=== Action item ===
A line belongs in the answer if it contains "школа"; copy every such line from the entries below.

=== Extracted material ===
- - -
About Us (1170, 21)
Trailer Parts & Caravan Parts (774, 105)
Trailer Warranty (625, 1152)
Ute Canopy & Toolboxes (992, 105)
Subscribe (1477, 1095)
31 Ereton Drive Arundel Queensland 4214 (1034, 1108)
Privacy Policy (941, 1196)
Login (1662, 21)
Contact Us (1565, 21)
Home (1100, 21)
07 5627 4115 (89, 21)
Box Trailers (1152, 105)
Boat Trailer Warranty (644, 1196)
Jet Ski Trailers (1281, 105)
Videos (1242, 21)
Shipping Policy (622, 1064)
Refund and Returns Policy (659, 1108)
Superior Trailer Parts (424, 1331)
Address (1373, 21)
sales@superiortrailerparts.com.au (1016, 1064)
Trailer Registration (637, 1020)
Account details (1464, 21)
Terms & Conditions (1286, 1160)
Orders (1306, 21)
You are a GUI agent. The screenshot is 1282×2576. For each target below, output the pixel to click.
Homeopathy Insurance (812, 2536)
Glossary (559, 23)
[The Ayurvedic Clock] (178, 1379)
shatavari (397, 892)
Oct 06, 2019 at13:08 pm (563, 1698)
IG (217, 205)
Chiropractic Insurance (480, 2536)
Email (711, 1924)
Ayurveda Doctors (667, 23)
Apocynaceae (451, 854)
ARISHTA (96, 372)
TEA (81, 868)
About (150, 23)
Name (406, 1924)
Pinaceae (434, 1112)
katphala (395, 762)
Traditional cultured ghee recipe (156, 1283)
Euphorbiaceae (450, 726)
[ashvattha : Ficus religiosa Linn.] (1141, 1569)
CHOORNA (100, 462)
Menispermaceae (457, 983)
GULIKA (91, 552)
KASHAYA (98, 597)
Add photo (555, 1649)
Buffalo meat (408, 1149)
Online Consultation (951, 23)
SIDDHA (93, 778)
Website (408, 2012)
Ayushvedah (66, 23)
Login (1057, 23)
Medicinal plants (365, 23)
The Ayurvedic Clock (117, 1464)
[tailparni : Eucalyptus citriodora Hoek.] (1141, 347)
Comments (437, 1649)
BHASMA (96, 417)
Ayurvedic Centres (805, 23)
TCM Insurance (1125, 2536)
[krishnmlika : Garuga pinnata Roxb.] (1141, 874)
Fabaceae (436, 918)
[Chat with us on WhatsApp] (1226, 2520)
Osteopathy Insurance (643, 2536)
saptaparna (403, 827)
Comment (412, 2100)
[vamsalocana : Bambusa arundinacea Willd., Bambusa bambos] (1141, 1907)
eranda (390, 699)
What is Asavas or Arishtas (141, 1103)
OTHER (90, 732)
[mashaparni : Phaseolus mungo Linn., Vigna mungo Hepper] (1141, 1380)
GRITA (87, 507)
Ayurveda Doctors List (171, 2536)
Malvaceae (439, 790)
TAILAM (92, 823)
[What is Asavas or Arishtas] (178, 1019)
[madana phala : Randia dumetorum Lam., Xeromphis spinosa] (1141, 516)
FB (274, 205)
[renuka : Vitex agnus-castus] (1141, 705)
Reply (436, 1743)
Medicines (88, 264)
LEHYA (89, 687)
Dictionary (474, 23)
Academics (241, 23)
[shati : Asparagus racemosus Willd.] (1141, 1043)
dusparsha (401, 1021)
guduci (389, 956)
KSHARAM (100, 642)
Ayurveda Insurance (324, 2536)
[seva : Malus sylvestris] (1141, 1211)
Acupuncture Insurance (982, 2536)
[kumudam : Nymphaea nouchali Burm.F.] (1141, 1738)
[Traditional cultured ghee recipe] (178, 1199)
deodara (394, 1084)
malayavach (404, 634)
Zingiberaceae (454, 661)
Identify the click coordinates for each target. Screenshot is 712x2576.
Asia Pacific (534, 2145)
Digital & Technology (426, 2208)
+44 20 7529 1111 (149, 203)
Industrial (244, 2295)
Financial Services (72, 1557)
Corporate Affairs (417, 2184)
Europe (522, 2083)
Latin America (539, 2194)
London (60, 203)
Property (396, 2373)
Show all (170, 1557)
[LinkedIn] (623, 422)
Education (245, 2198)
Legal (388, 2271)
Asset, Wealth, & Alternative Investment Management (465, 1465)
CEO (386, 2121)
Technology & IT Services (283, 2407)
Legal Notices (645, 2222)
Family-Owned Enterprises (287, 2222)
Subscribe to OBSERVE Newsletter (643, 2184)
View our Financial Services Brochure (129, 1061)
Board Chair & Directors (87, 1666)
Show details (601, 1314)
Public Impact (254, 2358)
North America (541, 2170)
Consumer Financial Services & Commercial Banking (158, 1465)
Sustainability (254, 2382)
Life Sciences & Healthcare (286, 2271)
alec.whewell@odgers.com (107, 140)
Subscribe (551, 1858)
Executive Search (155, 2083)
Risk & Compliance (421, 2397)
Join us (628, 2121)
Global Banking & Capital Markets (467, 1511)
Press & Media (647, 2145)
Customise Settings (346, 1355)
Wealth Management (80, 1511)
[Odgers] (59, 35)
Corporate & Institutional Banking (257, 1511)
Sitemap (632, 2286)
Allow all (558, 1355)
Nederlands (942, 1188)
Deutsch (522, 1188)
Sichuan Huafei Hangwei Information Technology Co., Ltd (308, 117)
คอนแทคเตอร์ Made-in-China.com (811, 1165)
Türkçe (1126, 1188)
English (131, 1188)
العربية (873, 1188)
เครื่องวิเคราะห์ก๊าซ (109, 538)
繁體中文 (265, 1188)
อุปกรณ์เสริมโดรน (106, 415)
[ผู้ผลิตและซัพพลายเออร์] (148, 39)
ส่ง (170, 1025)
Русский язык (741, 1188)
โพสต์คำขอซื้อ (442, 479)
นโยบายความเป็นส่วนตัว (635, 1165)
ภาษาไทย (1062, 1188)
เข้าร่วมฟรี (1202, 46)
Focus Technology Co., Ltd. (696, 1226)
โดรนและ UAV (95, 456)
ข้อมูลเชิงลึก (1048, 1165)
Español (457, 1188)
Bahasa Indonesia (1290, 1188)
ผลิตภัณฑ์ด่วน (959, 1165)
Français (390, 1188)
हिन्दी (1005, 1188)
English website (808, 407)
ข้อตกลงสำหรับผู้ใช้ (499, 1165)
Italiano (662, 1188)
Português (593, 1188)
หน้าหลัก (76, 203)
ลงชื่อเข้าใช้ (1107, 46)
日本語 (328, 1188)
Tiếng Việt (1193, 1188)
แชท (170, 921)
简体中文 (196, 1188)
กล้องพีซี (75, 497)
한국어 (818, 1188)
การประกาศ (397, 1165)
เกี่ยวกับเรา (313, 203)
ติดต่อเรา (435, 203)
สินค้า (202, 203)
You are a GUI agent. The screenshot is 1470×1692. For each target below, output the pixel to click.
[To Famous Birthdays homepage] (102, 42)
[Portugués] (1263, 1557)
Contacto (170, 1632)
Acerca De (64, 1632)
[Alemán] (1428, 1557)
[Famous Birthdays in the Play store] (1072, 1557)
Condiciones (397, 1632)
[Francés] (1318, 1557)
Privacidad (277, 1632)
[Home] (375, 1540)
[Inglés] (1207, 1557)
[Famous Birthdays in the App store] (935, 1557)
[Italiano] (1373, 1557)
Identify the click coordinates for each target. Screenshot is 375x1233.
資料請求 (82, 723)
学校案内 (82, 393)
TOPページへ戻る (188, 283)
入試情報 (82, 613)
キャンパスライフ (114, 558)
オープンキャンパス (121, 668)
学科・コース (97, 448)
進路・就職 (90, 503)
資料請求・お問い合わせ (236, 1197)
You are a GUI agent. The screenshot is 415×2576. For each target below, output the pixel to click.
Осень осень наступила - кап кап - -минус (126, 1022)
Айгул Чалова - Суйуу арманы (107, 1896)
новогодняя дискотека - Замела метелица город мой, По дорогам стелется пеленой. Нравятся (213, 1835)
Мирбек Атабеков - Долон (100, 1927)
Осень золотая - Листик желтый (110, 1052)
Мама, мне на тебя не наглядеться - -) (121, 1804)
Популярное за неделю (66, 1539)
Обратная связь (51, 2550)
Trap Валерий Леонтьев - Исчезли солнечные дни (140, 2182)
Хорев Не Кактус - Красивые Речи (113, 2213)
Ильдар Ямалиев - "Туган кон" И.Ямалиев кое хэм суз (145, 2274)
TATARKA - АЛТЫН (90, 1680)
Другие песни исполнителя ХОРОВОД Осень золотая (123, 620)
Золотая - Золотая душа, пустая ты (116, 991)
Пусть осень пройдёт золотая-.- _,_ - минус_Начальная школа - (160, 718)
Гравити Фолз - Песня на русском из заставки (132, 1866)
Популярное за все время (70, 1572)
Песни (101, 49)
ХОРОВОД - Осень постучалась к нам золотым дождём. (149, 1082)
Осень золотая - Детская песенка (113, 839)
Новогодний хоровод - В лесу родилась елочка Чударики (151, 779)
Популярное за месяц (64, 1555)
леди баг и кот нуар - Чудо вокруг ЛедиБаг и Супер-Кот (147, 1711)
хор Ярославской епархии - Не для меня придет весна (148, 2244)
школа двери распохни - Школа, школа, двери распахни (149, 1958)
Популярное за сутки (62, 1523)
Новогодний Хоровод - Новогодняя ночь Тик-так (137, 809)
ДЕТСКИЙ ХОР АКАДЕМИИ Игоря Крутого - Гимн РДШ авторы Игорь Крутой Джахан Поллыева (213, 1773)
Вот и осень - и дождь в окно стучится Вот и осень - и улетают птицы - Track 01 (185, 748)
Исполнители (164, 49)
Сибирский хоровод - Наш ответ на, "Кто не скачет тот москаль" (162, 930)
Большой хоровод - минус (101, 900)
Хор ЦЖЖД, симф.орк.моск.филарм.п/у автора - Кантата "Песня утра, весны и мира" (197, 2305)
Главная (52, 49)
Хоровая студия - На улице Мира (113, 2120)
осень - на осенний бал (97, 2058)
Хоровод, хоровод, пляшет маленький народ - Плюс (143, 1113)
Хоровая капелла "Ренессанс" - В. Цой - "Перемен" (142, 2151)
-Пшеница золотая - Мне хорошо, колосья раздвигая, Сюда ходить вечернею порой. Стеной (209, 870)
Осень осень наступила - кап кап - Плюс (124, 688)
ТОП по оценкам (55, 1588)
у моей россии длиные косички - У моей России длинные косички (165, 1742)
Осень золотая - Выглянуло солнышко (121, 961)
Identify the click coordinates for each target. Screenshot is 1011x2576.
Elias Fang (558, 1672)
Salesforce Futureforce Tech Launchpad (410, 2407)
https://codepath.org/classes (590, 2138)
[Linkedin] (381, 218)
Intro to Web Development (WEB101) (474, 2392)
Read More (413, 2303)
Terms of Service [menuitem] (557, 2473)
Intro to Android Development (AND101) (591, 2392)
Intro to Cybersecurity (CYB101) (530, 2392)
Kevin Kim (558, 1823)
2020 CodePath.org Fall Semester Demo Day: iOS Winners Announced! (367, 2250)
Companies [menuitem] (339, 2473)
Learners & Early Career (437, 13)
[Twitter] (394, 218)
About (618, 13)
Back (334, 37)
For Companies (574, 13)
- - -
=== Solution ===
Пусть осень пройдёт золотая-.- _,_ - минус_Начальная школа - (160, 718)
школа двери распохни - Школа, школа, двери распахни (149, 1958)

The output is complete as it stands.